问题
SQLite doesn't support DATE/DATETIME data type. Therefore datetime can be presented in database as unix timestamp e.g. integer, number of seconds since Jan 01 1970 or as IS0-8601 string
YYYY-MM-DD HH:MM:SS
When datetime is stored as unix timestamp we can perform queries like this:
select * from table where c1 < datetime(1452598502, 'unixepoch', 'localtime')
Also if date is stored as string in the form:
2016-01-10 15:44:42
queries like upper are still correctly executed (lexicographical comparison on the strings will match datetime comparison).
select * from table where c1 < '2016-01-10 15:43:52'
Futher more unix timestamp has max value year 2038, afterthat it's overflow. YYYY has maximum date 9999. Both have a max value. Is there any advantage one over another?
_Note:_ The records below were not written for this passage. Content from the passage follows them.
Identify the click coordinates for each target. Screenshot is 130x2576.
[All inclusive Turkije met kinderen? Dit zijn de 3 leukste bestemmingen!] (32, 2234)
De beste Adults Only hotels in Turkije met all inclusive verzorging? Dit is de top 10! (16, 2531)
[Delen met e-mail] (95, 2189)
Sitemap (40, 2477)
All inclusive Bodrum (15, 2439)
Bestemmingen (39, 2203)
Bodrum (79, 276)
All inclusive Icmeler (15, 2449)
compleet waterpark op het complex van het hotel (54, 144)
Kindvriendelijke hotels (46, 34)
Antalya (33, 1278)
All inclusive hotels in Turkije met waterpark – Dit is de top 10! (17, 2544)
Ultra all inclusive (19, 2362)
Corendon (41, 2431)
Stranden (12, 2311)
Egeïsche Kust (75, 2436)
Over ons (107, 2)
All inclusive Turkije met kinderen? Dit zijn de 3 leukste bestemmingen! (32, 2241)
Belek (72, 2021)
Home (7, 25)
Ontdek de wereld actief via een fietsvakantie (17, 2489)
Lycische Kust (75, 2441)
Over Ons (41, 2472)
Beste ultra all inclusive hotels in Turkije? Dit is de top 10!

I just can't seem to prefer one over another. Maybe I prefer datetime as string YYYY-MM-DD HH:mm:ss as it has max value greater than unixtimestamp.
回答1:
Unix timestamps overflow in the year 2038 only if they are stored as 32-bit values. SQLite supports 64-bit values.
A single number requires less storage space than a string (but this matters only if you have a very large number of records). You have to balance this against the easier debuggability of strings.